El área territorial de los municipios de Chameza y Recetor ejerció un control político y militar las FARC con el frente 56. Lo que nos demuestra que para 1991 y toda esta década, las guerrillas controlaron totalmente 7 municipios de los 19 que conforman el departamento de Casanare. Cuyas características de estos es el reducido nivel de población en sus cabeceras consideradas como “poblados rurales de segundo nivel”, con una baja disponibilidad de recursos, que giró en torno a una economía campesina de subsistencia.
Cabe precisar, que para esta década de los 90 y la mitad de este periodo, teniendo en cuenta el auge de la industria petrolera y las condiciones de desarrollo económico, la guerrilla consolida su incursión militar como medio de financiación de la guerra, con la ampliación y fortalecimiento estratégico de su territorio para controlar las áreas relacionadas con la producción y transporte de hidrocarburos, es así que inician su confrontación militar sobre los municipios de Tauramena, Aguazul y Yopal municipios estos que paralelamente el Estado Colombiano considera de importancia por el advenimiento de una acelerada y creciente producción de hidrocarburos que generaría las condiciones respectivas para dinamizar la economía nacional.
Hecho este que se considera relevante para darle inicio a todo un proceso prolongado por parte de la institucionalidad Nacional, en crear, organizar y fortalecer toda una estructura militar que lograra frenar el avance de la subversión, por un lado y de otro, implementar una mayor acción sobre tres ejes considerados fundamentales, que permitirían en primer lugar, el mejoramiento de la calidad de vida con inversión social , segundo; el aprovechamiento adecuado de los recursos naturales y tercero: lograr la reducción de la crisis del conflicto social. De estas tres políticas del Estado Colombiano, para el normal desarrollo del proyecto petrolero, se logra consolidar solamente la militarización social para la protección y garantía de los intereses económicos de las multinacionales, cuyos efectos sustanciales se ven reflejados con impactos negativos sin ponderación alguna en el departamento de Casanare.

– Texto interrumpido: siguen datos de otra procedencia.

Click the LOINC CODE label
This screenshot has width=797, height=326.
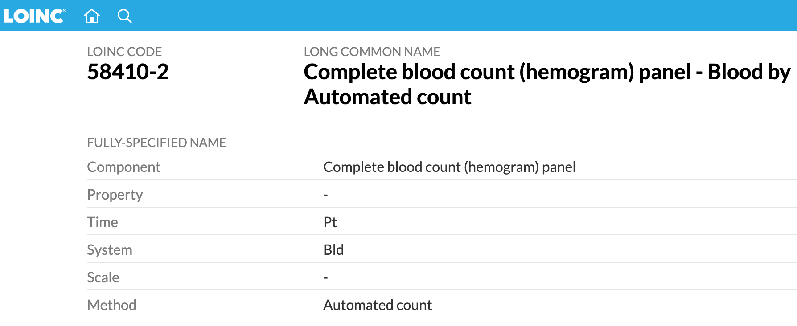(124, 52)
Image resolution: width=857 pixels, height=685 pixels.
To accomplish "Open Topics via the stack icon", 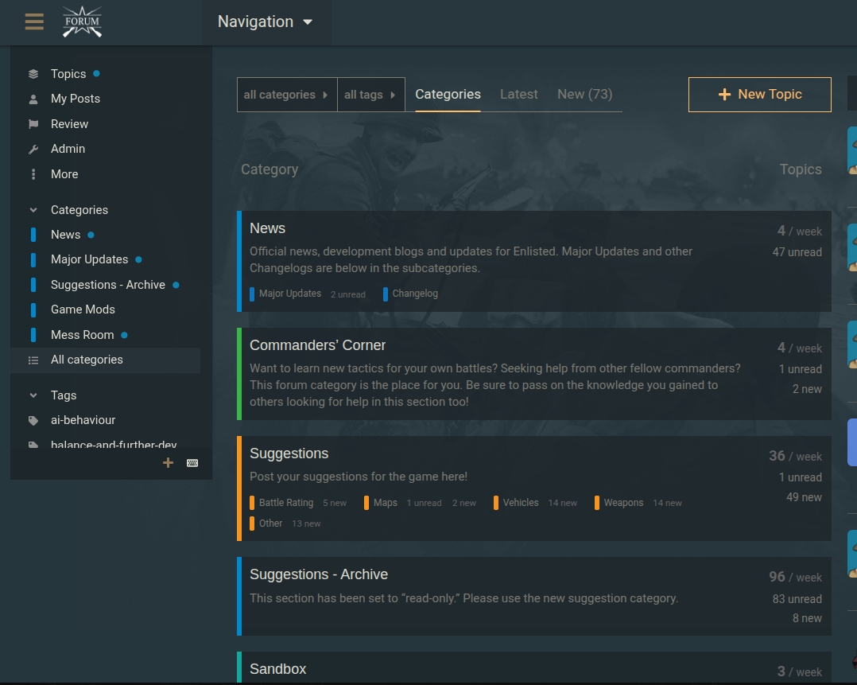I will pos(33,74).
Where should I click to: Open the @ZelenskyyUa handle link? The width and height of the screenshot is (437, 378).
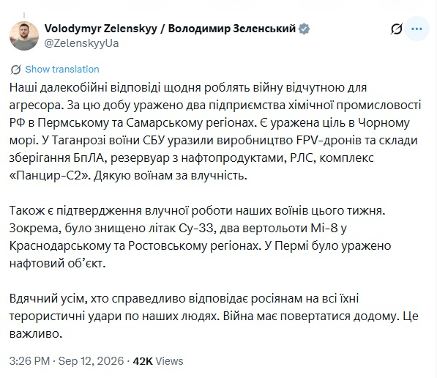(81, 43)
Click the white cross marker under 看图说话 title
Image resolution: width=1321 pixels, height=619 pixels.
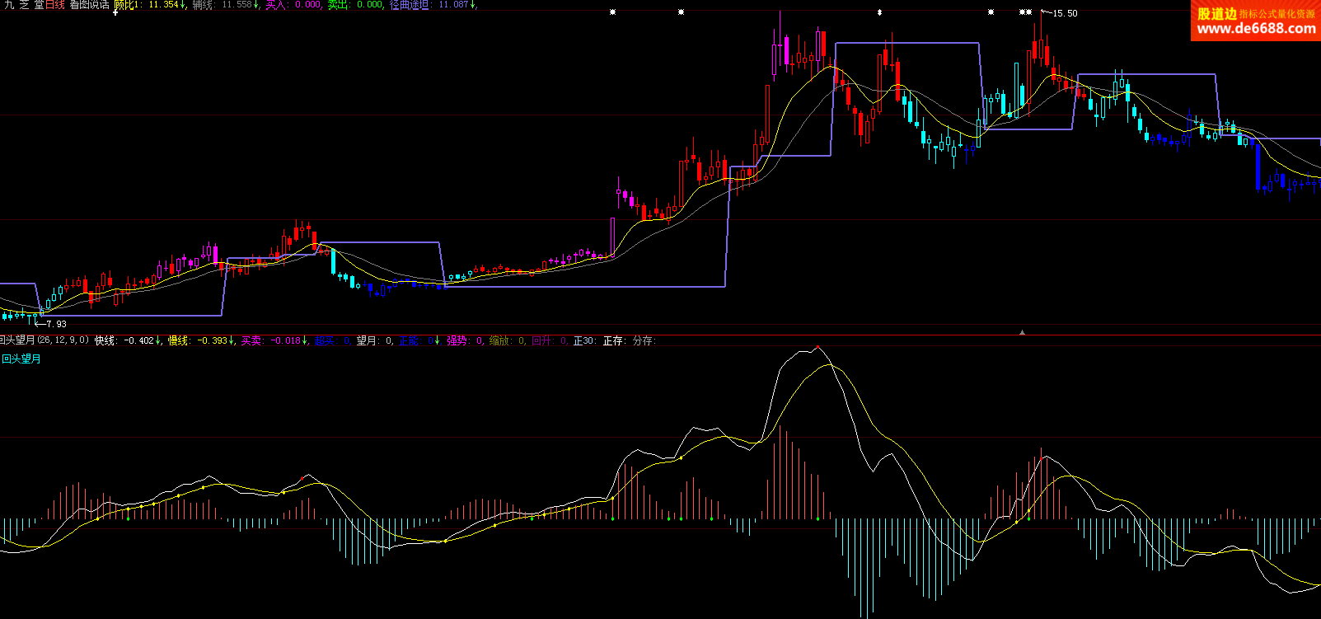(115, 13)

En el plano militar se desencadena todo un conflicto armado, con elevados costos sociales, enquistándose de esta manera, la pugna para la obtención de grandes contratos de la administración departamental por concepto de regalías petroleras, convirtiéndose en una dinámica permanente del control político administrativo por parte de estas organizaciones, para ser posteriormente los cofinanciadores de los
procesos electorales, sobre todo el departamento de Casanare y la consolidación de carteles de contratistas al servicio del conflicto armado.
Todo lo anterior permitió dejar sin efecto la estructura normativa para la contratación pública en el departamento, impidiendo el normal curso y cumplimento de los procesos licitatorios a contrataciones directas irregulares, sin importar la cuantía, contrataciones ficticias de obras nunca ejecutadas, tercerización de convenios administrativos, todos estos direccionados para la financiación de la guerra entre los grupos paramilitares y la guerrilla, e intereses propios de particulares ganaderos comerciantes y políticos del nivel regional y nacional.
Este es el punto de partida de toda una política de Estado, para la cimentación de una plataforma perversa, de una nueva clase política que tomaría como “botín” el presupuesto departamental de Casanare. En contraprestación de la seguridad de la región. Política que va en contravía de una efectiva y legitima acción institucional para la ampliación y conducción acertada de los recursos de las regalías petroleras y atender las demandas de inversión social. Para resolver con capacidad y por vías legales e institucionales los conflictos suscitados por esta coyuntura económica y política en Casanare.